What Maria Goretti has to do with all of that, I’ll probably never know. My mother, like I myself, was a polytheist. Maria Goretti is the patron saint of purity and mercy and perhaps that’s the thing: I need to be clean in my work and far more compassionate with myself than I have ever learned how to be. I told my husband that sometimes I feel very small, like a lost and motherless child. Sometimes I hurt so badly and the world seems very confusing, as though I exist as a child within myself. Maybe I do and as he calmed me, I realize that if that is the case, then there is also the battered carapace of the adult to protect that child and maybe that is all adulthood is: sorting through the layers, learning to live with the scars, and finding joy and adventure in between.
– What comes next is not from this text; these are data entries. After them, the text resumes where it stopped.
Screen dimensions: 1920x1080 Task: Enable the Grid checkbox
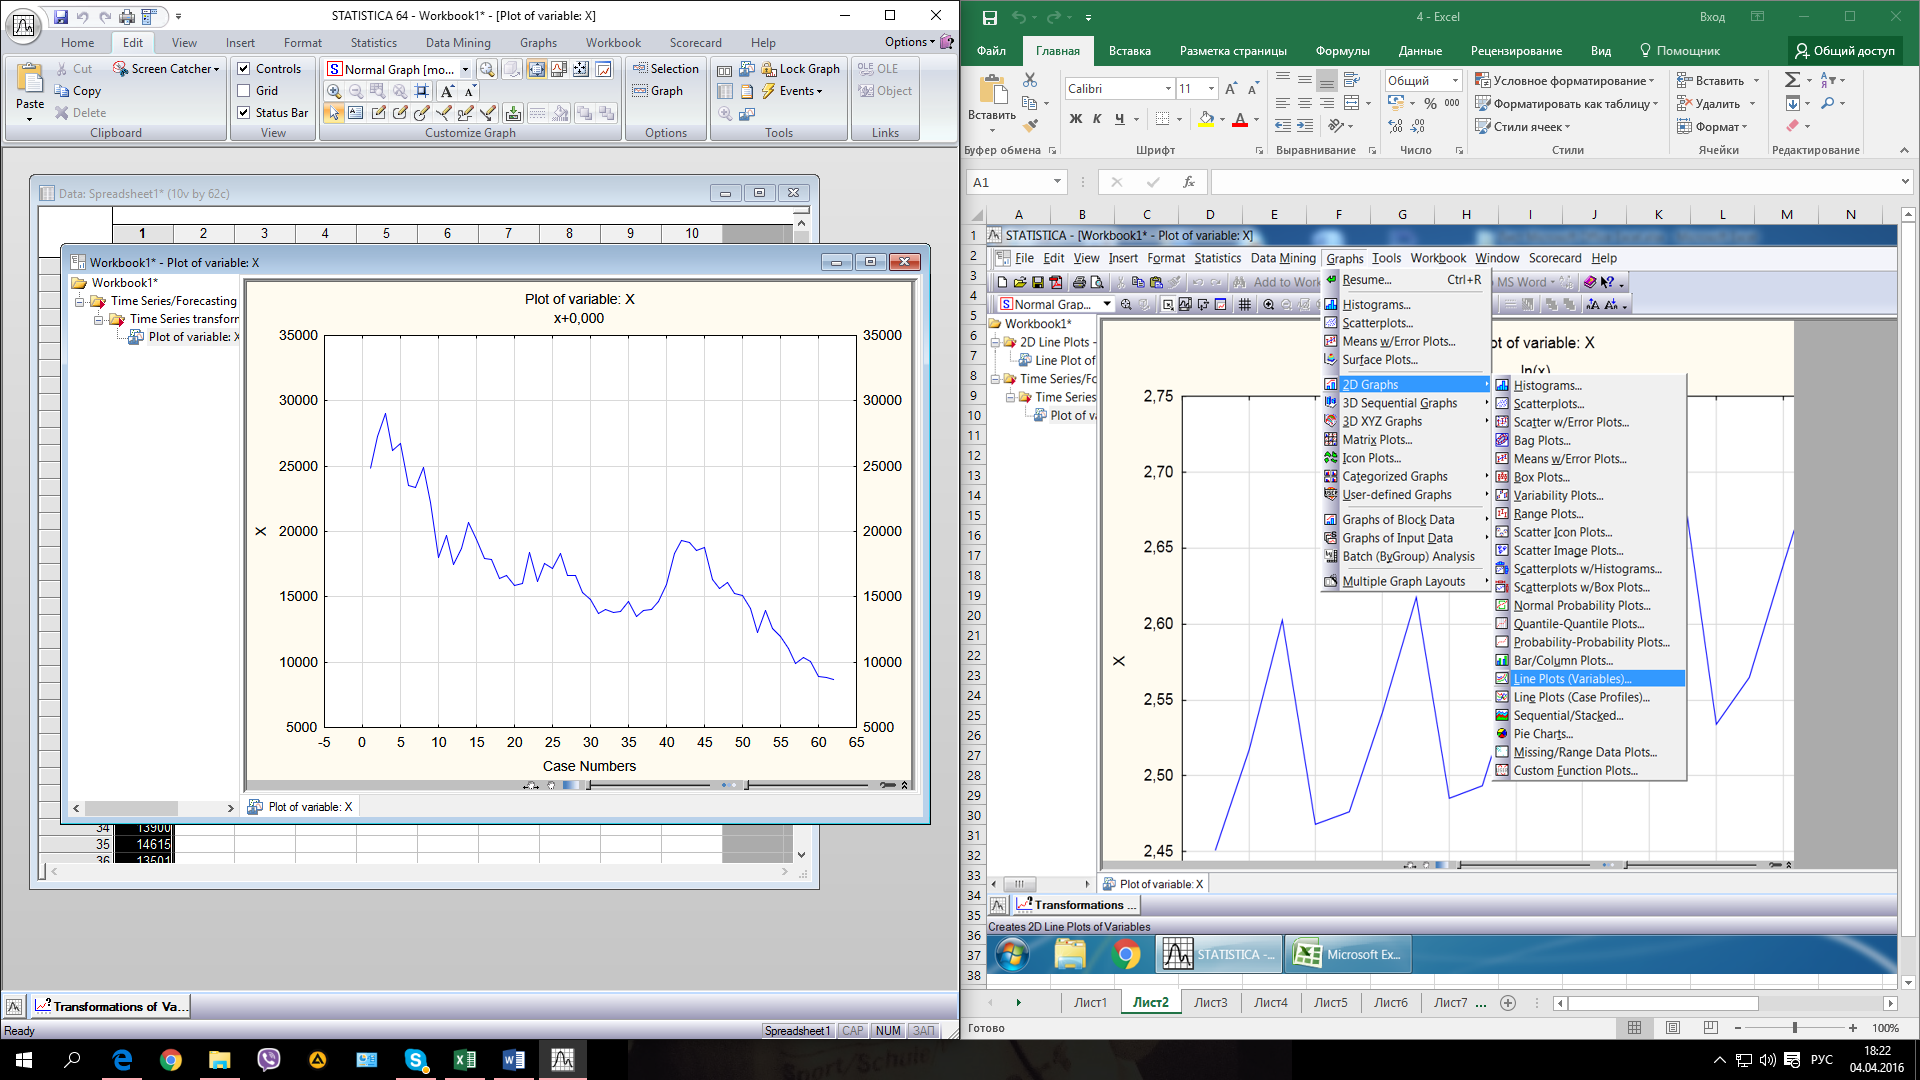click(x=244, y=91)
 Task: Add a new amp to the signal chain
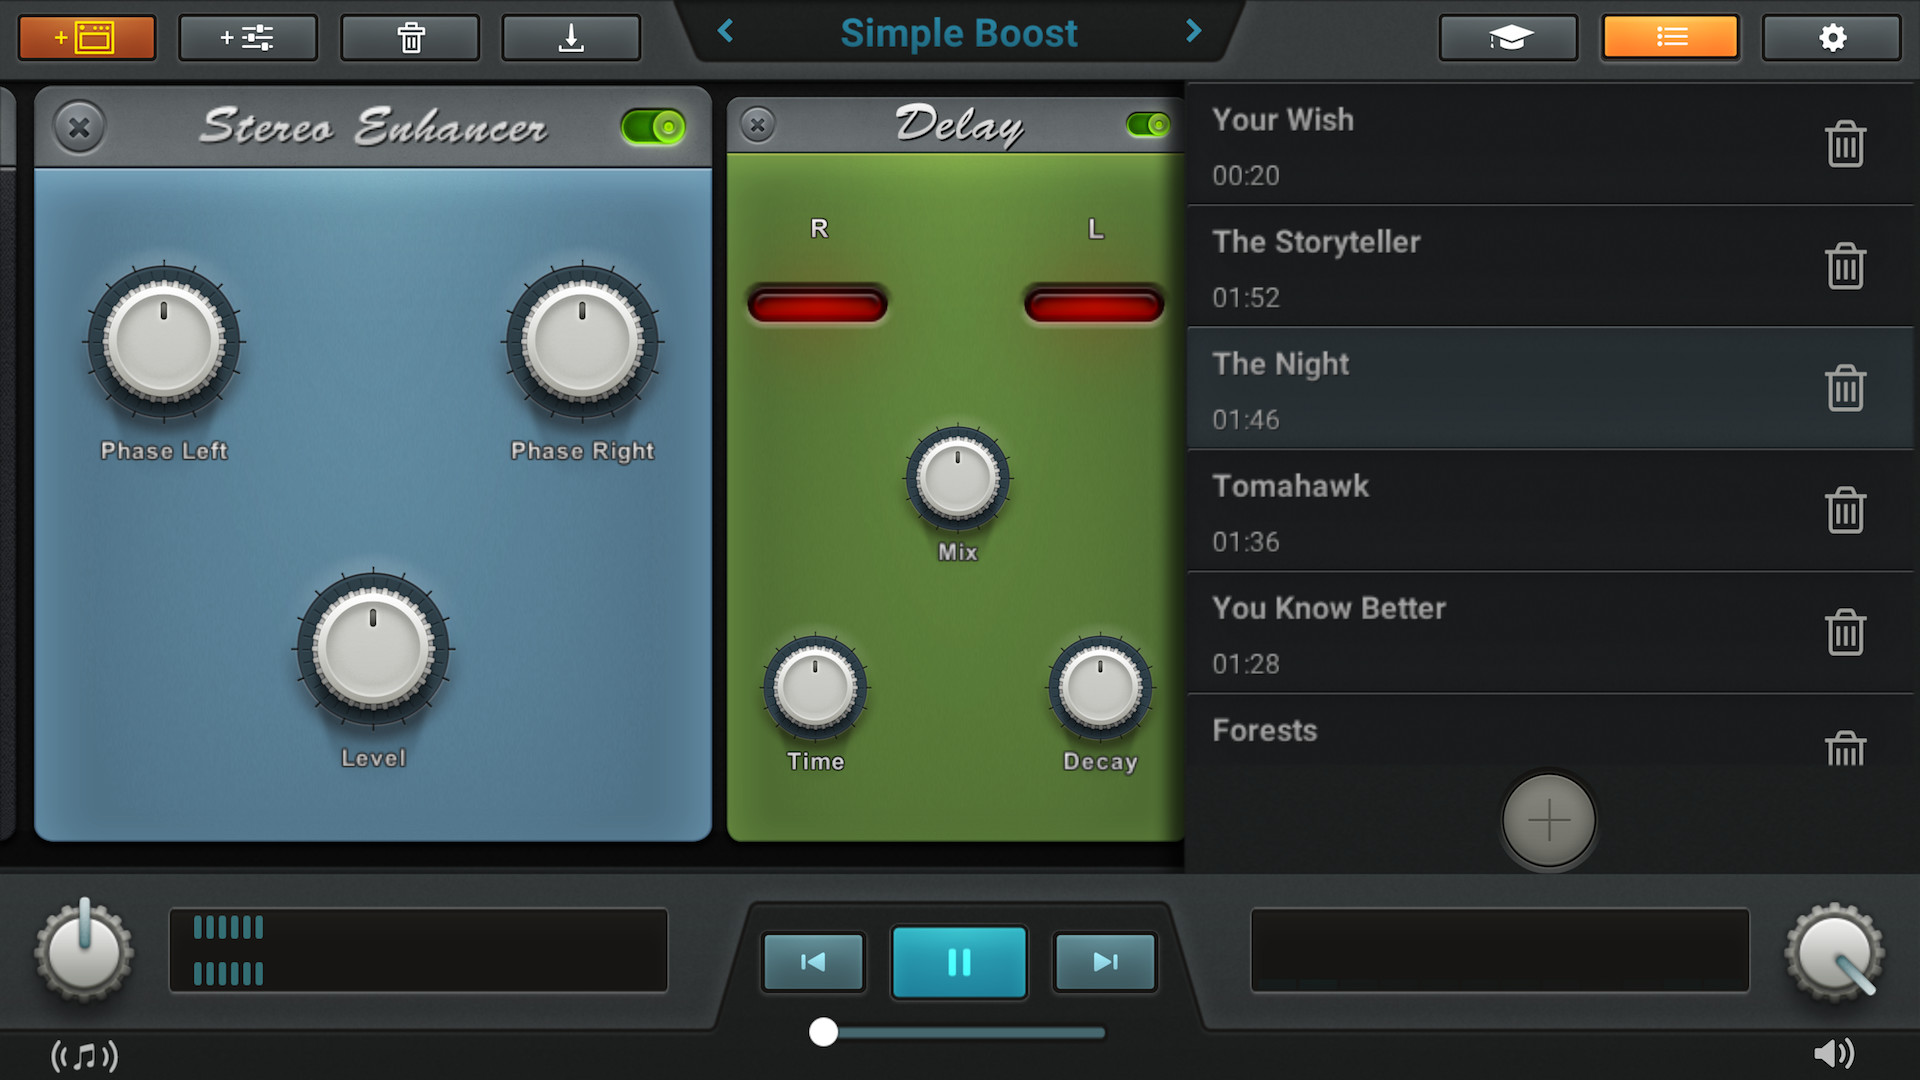tap(86, 37)
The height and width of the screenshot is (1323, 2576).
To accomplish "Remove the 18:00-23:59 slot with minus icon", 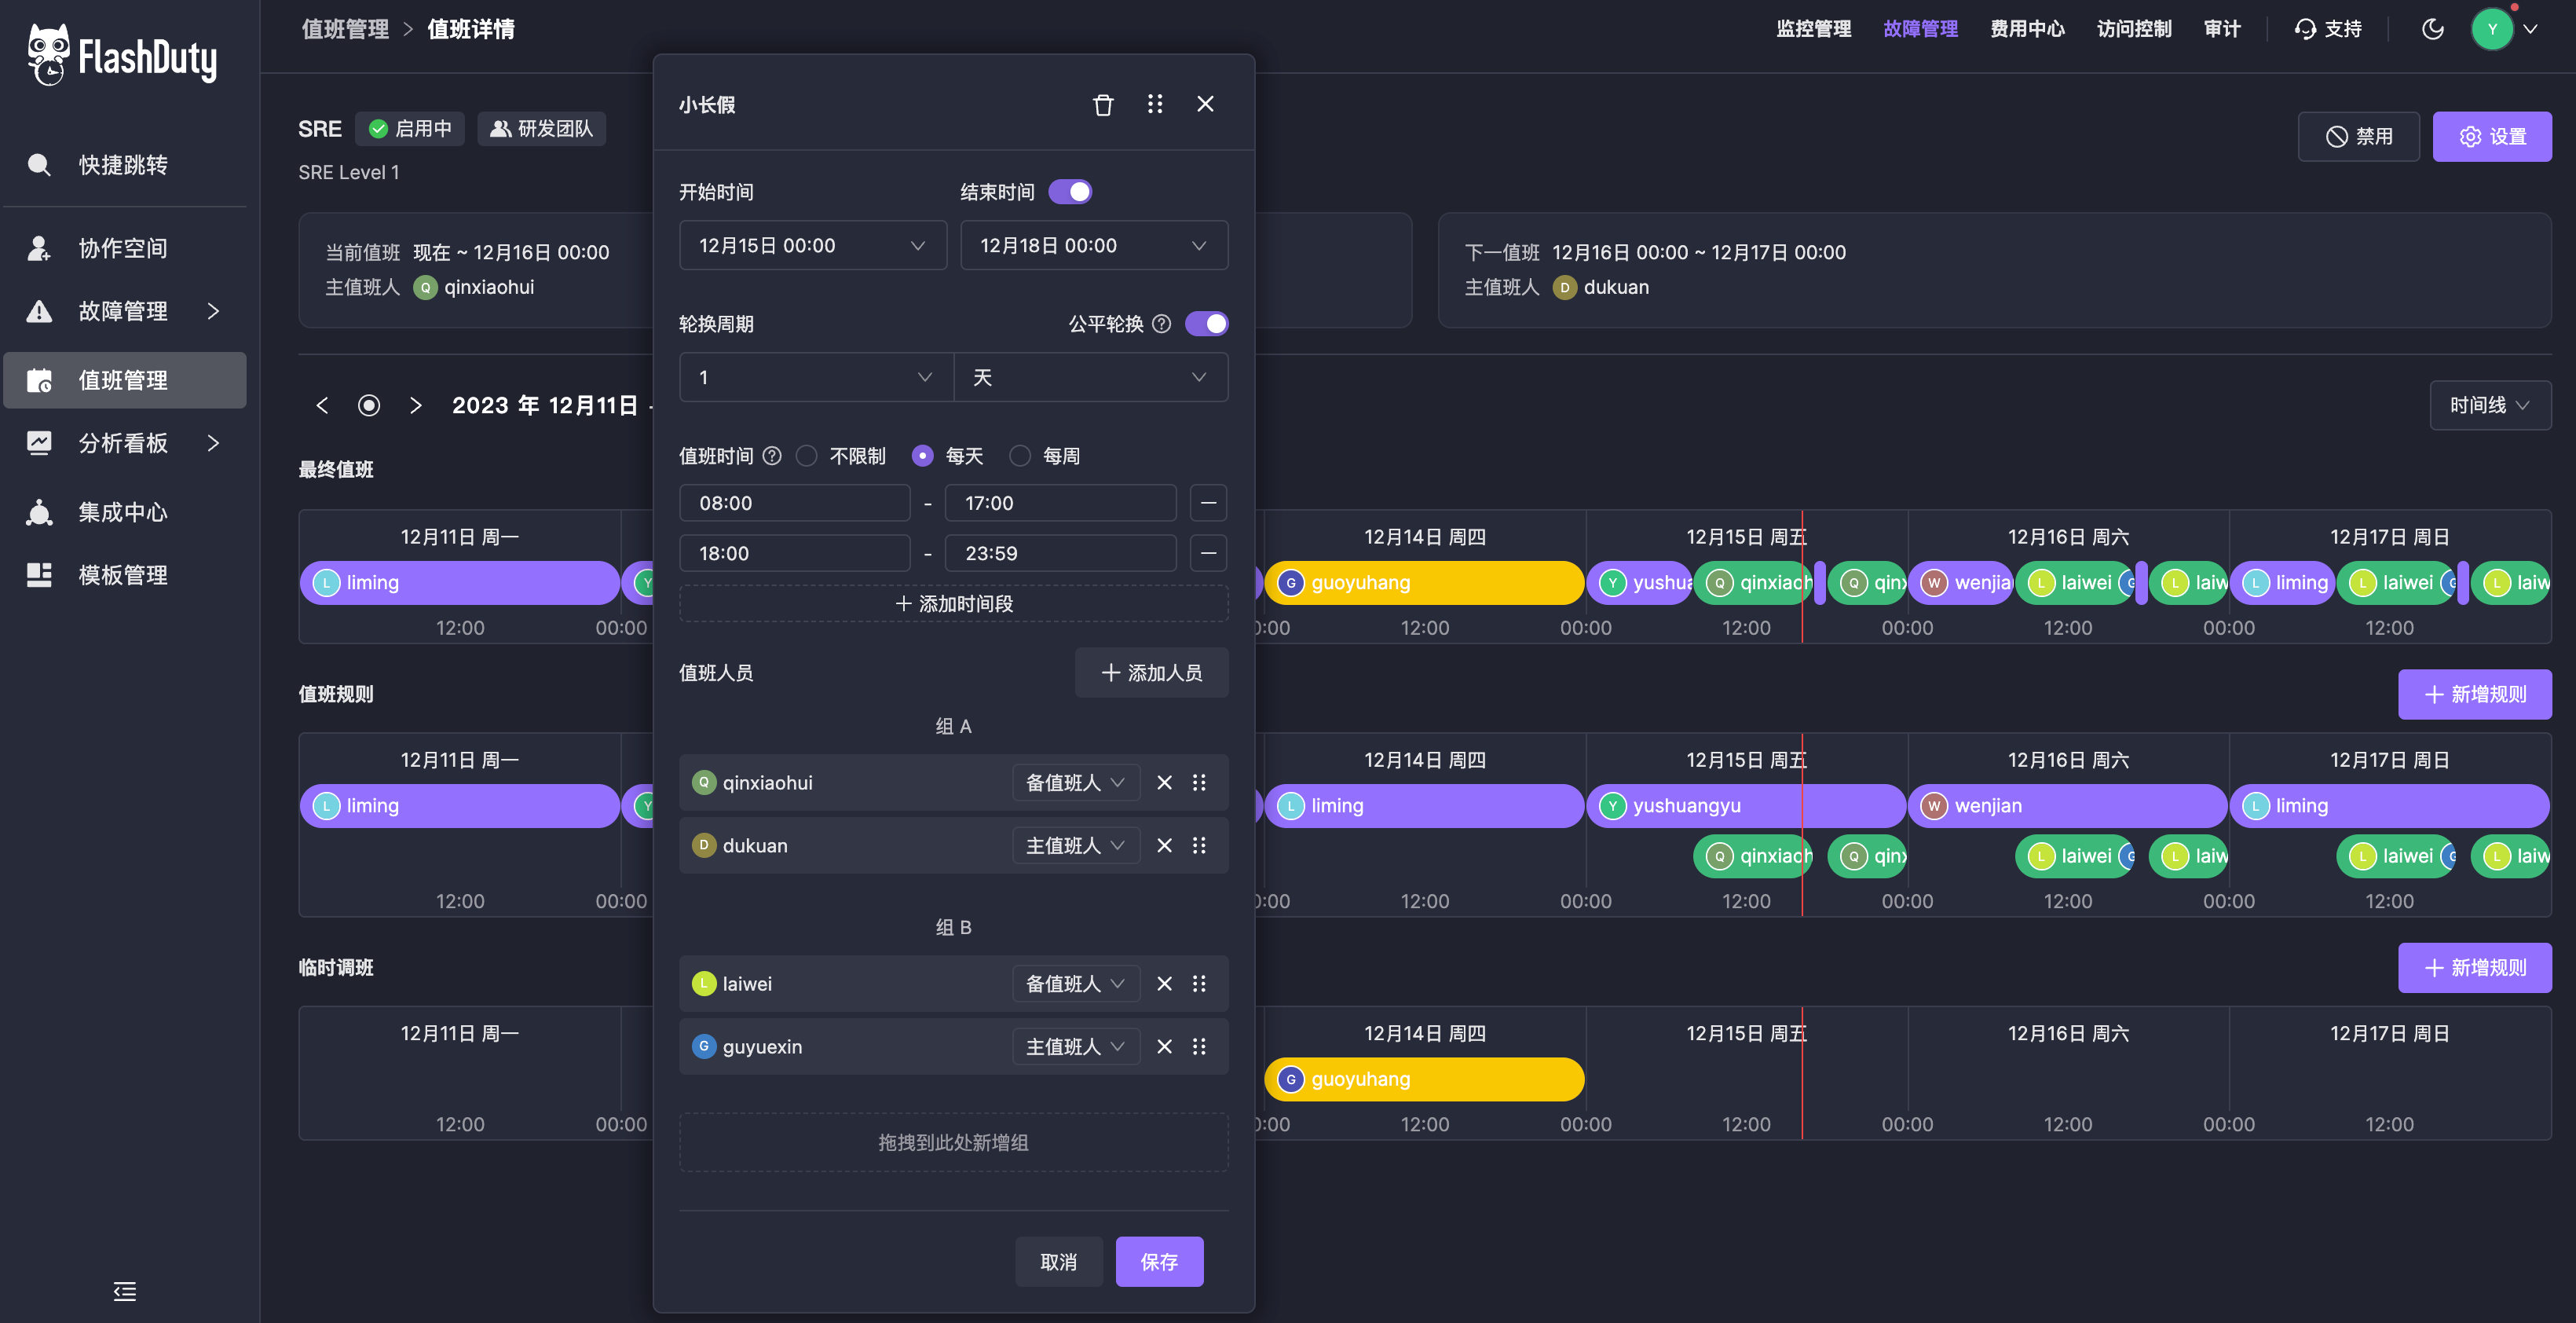I will coord(1208,553).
Coming up on the train today, I read a short bio of Maria Goretti. I knew her story from childhood of course but I wanted to refresh my memory and put myself in the right frame of mind. On the surface she was a young, illiterate Italian peasant girl. She was murdered when she was not yet twelve resisting the assault of a man intent on raping her. The bio I read was fairly gruesome, including the charming detail that when the multiple stab wounds (which included perforated lungs and intestines) were treated at the hospital, no anesthetic was used (I’m not quite sure why not). She died defending her virtue. Apparently even at eleven, she was known to be quite devout and after her death, miracles were attributed to her to the point that she is known as a ‘wonder worker.’ Her canonization roughly forty years after her death was the only time in the history of the Church that a saint’s mother was alive and present for the service. I can’t help but wonder what that experience must have been like for her mother. Maria’s story can be found here.
So that is it. I’ll post more tomorrow after I have visited her reliquary. It’s on view all day. For now, even though it’s terribly early (barely seven pm EST!), I’m off to bed. My journey will continue soon enough and I want to be well rested.